I was literally giddy when I first ran across this recipe from the blog Momofuku for 2. The mix of fatty, salty bacon with the spicy, acidic kimchi felt like a perfect way to dress up this leftover rice standard. I immediately thought of the Kogi truck's kimchi quesadilla, another slightly unhinged creation that's bold, spicy, and definitely not low-cal. I couldn't wait.
This one doesn't quite reach the same heights, but comes close. It's a little too fatty (can you imagine such a thing?), with not enough acid and spice to balance the flavors. I'd recommend adding more kimchi, but then again, I'm kind of addicted to the stuff. Some soy sauce and Sriracha are also nice additions. Like most fried rice recipes, the key is to cook in batches, and to keep the heat on high.

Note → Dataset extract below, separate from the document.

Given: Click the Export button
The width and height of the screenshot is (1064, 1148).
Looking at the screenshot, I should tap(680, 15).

- 2 cups cold cooked rice, leftover from the day before if possible
- 4 slices bacon, chopped
- 2 eggs, lightly beaten together in a bowl
- 1 cup frozen peas
- 1/2 cup kimchi, chopped
- 1 tablespoons kimchi liquid
- 1/4 onion, diced
- Soy sauce
Pour a film of oil into a large wok set over high heat. When very hot, add the onions. Cook until translucent, but not browned. Remove the onions with a wooden spoon and set aside.

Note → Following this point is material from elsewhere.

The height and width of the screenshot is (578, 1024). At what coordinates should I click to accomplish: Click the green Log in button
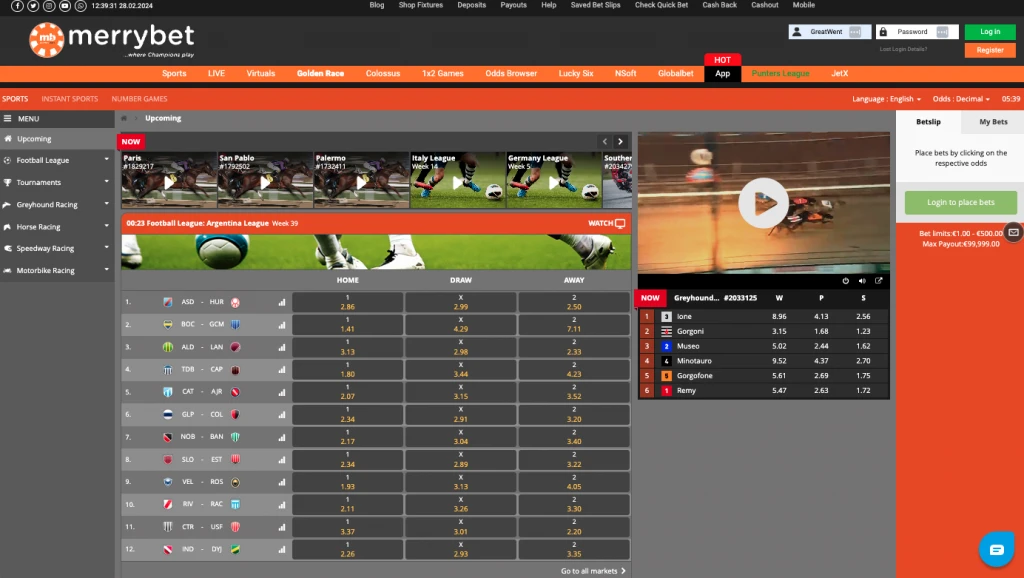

If there is no oil left, add a bit more. There should still be a film left. Add the beaten eggs. Cook until just set, less than 30 seconds, scrambling them with your wooden spoon. Transfer these to the pot with the onions.
Add the bacon. Stir constantly until they are crisp. Remove the bacon pieces and add to the same bowl. Leave as much of the bacon fat as possible. There should be about 2 tablespoons. If there is more, then remove some.
Add the rice. Stir constantly, making sure the rice doesn’t stick to the bottom of the wok. Cook for about 4 to 5 minutes, breaking up any clumps.
Return the onions, eggs, and bacon to the wok. Add the peas, kimchi, and kimchi liquid. Stir well. When everything is warm, turn off the heat and serve.